As the inquiry continues, members of Louisiana's congressional delegation on key committees and in leadership roles are positioned to influence these historic proceedings.
Here to discuss is Elizabeth Crisp, Washington Correspondent for The Advocate.
Q: So let's just start with review of all the Louisiana Congressman on committees that have held impeachment hearings so far. Who are they?
So first we have a Rep. Clay Higgins, who is from the Acadiana area. He was the only member of the Louisiana delegation who was on the investigative committees that started out the hearings behind closed doors. And now that the impeachment inquiry has moved out to the main judiciary committee, Louisiana is actually in an interesting position of having one Democrat and one Republican-- that's Cedric Richmond from New Orleans and Mike Johnson from the Shreveport area.
Q: And that House Judiciary committee has been at the center of attention since it's held the most recent public hearings. They could vote on articles of impeachment as early as this week. Both Richmond and Johnson have been in the mix there.
Here's representative Mike Johnson on Monday:
"This is not due process. This is not the rule of law. And this is not how to impeach an American President... and the people can see clearly that this is a sham."
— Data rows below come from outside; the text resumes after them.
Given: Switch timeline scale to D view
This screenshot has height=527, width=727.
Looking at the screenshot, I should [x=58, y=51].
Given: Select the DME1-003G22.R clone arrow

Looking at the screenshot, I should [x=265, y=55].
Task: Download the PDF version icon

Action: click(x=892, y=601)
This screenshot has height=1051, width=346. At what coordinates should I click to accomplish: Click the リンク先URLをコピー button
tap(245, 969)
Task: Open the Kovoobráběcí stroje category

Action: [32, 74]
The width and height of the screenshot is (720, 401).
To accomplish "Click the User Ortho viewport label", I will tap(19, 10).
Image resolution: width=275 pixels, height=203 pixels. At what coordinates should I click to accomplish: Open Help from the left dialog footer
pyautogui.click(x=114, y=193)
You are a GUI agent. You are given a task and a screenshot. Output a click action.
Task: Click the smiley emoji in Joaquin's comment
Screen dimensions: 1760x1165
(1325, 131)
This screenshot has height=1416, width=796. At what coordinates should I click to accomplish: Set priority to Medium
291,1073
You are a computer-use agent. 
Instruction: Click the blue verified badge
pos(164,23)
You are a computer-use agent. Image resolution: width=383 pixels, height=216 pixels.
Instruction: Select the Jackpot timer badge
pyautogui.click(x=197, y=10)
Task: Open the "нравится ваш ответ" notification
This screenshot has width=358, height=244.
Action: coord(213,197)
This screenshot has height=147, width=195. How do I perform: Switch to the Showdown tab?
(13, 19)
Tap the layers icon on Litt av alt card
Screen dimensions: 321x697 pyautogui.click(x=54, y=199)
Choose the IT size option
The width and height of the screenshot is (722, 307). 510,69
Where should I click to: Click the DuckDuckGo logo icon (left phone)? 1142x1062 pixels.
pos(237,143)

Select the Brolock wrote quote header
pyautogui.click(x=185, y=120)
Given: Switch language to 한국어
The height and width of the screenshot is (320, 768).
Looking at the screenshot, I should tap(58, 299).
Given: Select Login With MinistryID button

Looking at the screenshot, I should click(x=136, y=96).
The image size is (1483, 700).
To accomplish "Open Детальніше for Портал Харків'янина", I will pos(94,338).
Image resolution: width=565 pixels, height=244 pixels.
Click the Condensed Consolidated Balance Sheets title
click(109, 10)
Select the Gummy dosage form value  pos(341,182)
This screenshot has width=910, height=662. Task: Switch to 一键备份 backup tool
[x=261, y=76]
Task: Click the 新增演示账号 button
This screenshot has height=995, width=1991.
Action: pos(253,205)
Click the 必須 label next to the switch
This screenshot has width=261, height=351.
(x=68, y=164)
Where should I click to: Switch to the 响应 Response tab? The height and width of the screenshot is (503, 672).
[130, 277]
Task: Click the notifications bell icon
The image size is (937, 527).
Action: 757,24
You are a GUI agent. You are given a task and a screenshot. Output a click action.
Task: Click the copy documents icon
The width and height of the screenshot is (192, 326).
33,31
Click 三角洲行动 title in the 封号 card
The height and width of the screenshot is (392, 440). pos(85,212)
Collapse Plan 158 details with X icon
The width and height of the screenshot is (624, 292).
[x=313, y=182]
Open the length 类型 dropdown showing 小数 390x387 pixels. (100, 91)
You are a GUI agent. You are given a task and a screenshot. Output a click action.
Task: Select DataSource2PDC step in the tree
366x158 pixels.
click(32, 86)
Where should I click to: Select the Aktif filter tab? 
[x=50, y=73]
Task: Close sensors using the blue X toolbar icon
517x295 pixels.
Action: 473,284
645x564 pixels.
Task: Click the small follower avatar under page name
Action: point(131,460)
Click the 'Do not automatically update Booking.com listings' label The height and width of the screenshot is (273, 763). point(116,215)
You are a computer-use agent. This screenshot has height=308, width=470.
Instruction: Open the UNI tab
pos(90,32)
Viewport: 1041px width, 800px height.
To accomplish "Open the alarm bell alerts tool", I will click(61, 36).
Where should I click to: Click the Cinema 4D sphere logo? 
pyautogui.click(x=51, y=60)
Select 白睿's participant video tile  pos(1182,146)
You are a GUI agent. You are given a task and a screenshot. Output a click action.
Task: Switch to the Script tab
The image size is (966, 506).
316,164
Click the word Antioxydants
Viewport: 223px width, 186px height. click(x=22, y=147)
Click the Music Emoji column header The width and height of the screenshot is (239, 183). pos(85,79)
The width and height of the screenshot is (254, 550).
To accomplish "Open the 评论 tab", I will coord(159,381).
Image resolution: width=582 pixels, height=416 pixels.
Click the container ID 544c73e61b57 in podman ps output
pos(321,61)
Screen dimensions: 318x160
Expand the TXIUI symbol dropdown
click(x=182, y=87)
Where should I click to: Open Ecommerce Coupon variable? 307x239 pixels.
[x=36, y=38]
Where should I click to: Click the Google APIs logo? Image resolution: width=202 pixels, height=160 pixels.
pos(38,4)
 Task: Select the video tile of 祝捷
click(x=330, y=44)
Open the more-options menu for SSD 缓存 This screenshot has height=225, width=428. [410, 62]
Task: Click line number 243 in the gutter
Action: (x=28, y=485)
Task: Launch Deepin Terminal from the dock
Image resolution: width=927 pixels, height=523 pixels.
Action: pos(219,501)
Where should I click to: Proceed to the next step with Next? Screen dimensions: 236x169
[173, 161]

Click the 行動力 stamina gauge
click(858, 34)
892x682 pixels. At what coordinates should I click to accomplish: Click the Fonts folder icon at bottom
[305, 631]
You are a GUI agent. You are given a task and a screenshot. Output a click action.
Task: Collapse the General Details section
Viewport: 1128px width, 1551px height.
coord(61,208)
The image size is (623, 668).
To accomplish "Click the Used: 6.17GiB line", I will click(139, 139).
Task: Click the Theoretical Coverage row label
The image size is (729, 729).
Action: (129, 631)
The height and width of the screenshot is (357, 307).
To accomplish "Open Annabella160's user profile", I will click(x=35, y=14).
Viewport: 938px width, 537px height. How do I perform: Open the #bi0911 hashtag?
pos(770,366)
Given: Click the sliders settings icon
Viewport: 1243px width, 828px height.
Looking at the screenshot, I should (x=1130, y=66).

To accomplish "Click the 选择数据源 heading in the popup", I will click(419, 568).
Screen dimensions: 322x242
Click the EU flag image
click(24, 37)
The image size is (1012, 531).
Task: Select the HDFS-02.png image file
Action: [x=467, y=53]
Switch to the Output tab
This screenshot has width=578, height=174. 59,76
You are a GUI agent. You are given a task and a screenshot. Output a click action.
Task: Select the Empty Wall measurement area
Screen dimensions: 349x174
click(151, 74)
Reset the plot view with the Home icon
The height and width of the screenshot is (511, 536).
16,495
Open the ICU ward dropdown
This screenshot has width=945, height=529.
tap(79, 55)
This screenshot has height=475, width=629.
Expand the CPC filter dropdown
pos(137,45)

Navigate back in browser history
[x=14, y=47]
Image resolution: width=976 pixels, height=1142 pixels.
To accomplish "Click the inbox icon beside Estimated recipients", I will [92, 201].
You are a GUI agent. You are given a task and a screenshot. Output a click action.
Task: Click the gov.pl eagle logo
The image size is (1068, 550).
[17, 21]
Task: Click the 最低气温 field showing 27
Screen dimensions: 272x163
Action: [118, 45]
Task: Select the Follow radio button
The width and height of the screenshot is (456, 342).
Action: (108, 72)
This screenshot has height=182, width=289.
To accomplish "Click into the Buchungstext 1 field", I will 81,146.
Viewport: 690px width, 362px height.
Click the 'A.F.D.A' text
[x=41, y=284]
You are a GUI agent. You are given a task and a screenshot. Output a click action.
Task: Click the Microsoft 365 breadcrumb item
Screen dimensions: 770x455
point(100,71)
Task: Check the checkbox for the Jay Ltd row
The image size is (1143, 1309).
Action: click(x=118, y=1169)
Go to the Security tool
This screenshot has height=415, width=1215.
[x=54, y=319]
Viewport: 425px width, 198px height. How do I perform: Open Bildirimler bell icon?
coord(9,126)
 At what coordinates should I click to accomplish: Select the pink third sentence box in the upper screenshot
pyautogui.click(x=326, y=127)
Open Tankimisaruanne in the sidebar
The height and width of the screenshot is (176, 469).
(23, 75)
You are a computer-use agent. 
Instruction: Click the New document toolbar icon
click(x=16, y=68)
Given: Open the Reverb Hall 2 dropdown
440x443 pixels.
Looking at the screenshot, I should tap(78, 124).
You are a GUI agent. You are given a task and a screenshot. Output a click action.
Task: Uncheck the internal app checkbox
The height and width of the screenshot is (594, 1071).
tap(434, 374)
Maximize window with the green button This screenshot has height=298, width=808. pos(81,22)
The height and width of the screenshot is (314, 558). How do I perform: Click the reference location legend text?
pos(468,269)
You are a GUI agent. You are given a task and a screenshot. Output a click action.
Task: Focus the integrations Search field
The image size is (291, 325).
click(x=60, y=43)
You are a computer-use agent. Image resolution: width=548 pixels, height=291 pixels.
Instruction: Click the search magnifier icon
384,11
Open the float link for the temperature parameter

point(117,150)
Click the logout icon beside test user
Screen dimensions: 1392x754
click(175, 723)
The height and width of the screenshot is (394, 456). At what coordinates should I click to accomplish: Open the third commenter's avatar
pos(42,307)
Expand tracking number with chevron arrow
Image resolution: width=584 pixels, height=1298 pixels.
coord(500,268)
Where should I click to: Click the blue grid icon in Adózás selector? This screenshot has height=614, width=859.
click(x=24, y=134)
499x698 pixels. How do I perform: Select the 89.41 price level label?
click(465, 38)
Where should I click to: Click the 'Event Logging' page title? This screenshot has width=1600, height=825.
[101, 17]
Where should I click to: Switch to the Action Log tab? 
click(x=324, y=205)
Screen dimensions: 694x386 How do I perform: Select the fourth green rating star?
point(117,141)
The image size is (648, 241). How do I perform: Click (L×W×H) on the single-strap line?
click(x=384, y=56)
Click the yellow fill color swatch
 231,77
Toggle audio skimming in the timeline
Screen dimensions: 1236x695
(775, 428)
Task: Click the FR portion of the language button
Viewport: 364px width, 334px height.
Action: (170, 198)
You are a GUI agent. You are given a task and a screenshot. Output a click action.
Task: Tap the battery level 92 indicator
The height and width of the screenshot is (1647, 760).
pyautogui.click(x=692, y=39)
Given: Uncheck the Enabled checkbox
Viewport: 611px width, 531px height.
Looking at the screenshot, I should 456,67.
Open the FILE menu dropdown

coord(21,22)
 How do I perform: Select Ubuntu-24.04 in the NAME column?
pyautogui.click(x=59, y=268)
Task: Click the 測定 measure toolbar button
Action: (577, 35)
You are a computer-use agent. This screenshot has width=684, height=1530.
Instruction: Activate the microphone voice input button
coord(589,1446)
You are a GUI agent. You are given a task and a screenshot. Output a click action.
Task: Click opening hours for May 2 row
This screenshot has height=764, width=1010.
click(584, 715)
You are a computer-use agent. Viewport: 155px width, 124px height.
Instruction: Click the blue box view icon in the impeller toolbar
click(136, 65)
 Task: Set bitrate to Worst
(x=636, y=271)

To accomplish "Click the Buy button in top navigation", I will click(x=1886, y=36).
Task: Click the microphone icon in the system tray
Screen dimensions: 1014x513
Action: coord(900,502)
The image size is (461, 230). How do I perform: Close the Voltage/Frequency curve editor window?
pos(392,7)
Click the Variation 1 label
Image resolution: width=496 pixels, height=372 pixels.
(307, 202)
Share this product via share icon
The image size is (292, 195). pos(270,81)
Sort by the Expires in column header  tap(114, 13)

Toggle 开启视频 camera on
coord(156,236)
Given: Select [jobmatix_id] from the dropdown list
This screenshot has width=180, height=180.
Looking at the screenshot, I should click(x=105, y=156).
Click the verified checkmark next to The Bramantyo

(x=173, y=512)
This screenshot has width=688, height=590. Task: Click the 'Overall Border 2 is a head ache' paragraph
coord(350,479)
Q: Johnson in particular has emerged as a key figure on that committee. Tell us a little bit about his background and how he's put that to use.
Congressman Johnson actually did practice constitutional law for about two decades. He's really worked to try to challenge the process and what it was that our founding fathers meant when they created it an impeachment process.
Richmond has taken a completely different approach to all of this. He's kind of working with the other members of his party. They've decided to kind of piecemeal this out a little bit and each one kind of focuses on a certain area. It seems like it's a very structured approach on that side where as the Republican side is a little bit more about being chaotic.
Q: Now for the highest ranking member of the Louisiana delegation House Minority Whip Steve Scalise. He isn't on any of the relevant committees, but is a prominent figure at the Capitol. What is he saying about this most recent development in the impeachment saga?
Congressman Scalise has been pretty consistently aligned with the president. He doesn't believe that there's anything to this. He constantly points to what we know is an edited transcript, but it was the transcript that was released by the white house. And I don't know that there's really much that could be said in these hearings that's actually going to change his mind.
Q: And finally the folks we didn't mention Rep. Garret Graves and Ralph Abraham aren't on any of the relevant committees either, but would have a vote on articles of impeachment if they make their way to the House floor. Bill Cassidy is in a similar position, but on the Senate side. He would vote whether or not to convict in an impeachment trial. Also, Senator John Kennedy is in the Senate Judiciary Committee. He would see articles of impeachment first if they crossed over from the House. All of those guys are Republicans. Is there any reason to believe they'll break from the party line?
Oh no. I would say that they havedefinitely been vocal supporters of the president, especially Congressman Abraham.